(Stored items)

#####

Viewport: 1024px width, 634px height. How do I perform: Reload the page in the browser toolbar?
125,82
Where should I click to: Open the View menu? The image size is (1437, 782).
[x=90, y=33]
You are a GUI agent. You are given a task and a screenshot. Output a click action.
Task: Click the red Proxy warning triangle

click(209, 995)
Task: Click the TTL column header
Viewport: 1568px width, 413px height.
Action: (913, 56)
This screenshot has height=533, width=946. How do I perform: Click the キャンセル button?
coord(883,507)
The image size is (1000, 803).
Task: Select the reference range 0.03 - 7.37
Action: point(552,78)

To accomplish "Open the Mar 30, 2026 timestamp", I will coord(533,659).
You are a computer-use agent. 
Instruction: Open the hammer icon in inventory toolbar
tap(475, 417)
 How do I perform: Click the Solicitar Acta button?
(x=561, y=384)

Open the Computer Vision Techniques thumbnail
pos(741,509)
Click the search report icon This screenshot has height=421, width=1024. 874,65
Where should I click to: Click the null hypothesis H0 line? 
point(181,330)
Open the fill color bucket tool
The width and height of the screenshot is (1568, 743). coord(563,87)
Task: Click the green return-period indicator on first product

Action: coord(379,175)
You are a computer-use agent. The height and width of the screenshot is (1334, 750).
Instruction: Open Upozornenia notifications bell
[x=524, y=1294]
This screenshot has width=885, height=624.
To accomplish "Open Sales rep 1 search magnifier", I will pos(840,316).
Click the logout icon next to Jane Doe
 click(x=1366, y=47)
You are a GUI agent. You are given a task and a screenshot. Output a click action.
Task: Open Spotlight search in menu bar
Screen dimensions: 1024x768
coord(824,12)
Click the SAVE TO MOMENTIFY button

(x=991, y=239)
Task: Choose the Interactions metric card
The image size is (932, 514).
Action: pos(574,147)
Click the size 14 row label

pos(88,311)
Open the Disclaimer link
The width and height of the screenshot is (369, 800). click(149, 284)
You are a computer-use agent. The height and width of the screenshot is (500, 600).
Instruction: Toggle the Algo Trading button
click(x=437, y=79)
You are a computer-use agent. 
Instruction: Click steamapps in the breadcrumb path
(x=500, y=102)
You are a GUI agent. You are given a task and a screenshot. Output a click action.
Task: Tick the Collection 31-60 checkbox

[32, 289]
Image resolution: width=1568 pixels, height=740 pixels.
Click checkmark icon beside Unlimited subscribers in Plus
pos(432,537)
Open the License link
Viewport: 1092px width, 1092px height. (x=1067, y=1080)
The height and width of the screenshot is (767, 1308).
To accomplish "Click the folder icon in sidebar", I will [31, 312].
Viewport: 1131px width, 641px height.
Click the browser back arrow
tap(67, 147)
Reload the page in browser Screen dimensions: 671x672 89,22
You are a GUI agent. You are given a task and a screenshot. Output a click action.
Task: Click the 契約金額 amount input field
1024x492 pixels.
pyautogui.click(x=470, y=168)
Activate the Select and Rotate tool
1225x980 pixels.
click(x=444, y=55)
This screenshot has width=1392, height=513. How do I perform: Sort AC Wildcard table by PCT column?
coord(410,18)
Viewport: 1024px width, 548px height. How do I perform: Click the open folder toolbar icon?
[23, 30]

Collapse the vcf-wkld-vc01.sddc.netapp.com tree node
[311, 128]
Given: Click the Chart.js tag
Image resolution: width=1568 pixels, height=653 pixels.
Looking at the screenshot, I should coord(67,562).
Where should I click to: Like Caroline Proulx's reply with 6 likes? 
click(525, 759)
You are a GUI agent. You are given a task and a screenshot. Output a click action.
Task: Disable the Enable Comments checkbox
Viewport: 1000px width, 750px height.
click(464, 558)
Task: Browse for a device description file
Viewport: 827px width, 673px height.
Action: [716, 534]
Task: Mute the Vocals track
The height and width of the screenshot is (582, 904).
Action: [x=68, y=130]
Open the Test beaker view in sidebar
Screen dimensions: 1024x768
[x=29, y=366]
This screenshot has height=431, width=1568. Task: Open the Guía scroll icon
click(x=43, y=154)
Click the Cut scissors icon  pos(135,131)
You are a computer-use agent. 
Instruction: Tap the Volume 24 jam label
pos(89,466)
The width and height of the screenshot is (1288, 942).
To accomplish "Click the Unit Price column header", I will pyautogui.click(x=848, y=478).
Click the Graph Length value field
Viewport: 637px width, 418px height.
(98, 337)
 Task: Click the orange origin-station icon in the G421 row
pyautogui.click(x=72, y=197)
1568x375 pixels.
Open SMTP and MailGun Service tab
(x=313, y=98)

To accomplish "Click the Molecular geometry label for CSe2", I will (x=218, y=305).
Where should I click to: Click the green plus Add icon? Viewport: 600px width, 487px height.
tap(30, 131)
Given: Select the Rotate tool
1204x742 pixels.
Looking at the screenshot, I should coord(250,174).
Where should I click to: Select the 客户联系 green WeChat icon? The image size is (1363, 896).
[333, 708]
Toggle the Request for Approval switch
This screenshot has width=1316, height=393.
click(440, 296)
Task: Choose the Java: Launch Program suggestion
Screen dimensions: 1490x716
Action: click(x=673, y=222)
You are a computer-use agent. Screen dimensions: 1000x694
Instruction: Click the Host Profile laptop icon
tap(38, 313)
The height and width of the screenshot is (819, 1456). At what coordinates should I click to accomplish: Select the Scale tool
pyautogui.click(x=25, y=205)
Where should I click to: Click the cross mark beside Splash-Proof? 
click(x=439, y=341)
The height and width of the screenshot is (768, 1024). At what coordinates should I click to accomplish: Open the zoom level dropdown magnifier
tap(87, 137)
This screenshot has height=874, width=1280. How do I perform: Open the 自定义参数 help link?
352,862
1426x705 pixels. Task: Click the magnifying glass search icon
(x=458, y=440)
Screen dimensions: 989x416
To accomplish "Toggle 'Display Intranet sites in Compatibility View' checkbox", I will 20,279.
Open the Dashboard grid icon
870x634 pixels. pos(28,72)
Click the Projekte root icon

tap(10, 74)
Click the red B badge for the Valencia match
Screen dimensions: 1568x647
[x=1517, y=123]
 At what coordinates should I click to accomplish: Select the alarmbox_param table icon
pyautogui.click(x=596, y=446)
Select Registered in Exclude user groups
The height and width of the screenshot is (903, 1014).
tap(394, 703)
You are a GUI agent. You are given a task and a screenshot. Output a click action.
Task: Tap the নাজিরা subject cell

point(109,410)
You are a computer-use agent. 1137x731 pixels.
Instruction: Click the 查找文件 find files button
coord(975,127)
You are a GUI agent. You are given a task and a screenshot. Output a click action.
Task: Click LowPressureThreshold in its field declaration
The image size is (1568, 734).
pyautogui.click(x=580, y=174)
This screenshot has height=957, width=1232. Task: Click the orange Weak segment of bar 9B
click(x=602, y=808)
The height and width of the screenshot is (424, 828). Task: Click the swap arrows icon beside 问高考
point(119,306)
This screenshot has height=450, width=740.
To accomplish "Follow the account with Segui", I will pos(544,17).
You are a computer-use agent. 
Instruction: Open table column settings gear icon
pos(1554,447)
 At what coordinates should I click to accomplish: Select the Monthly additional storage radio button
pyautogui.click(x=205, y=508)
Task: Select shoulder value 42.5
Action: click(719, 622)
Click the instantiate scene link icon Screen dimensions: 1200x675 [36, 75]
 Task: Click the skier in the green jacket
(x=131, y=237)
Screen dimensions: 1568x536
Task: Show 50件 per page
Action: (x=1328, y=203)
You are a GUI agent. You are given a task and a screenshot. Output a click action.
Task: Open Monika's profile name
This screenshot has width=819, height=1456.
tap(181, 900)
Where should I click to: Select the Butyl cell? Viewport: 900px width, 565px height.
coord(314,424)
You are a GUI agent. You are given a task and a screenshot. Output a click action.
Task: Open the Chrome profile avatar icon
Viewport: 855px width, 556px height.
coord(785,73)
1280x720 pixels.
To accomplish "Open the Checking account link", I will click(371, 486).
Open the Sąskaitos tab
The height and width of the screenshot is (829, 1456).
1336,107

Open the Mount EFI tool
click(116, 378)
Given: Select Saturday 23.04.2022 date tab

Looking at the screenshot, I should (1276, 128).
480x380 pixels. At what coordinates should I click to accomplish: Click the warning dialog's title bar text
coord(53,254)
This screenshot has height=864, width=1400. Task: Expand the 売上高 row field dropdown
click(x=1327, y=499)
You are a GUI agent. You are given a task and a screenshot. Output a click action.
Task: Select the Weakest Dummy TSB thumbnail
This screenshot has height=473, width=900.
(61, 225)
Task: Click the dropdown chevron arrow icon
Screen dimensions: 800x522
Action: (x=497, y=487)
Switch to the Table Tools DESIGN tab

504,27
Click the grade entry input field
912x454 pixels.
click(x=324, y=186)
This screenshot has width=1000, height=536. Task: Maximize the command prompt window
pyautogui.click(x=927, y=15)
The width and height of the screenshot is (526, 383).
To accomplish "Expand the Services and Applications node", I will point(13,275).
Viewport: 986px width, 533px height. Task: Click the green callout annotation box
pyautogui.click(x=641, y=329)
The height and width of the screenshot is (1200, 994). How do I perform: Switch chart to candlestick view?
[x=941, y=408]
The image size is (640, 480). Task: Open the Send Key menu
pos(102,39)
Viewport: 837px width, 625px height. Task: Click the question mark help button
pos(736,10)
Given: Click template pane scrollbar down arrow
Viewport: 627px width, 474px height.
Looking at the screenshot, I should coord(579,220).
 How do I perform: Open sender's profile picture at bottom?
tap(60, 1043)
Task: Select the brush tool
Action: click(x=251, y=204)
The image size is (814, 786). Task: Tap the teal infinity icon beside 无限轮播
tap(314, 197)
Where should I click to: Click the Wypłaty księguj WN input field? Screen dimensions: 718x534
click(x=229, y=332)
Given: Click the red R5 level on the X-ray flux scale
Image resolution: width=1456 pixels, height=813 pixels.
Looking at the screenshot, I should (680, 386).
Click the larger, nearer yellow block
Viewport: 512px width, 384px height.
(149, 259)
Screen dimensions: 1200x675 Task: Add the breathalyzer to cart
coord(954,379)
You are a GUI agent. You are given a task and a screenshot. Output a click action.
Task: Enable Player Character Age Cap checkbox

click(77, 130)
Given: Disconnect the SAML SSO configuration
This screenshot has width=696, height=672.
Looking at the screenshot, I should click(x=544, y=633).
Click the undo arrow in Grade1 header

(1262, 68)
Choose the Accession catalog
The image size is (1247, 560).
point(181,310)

#####

_Task to carry out_
Within the entries above, count each line holding the string "Rotate". Give only the result.

_Your response_
2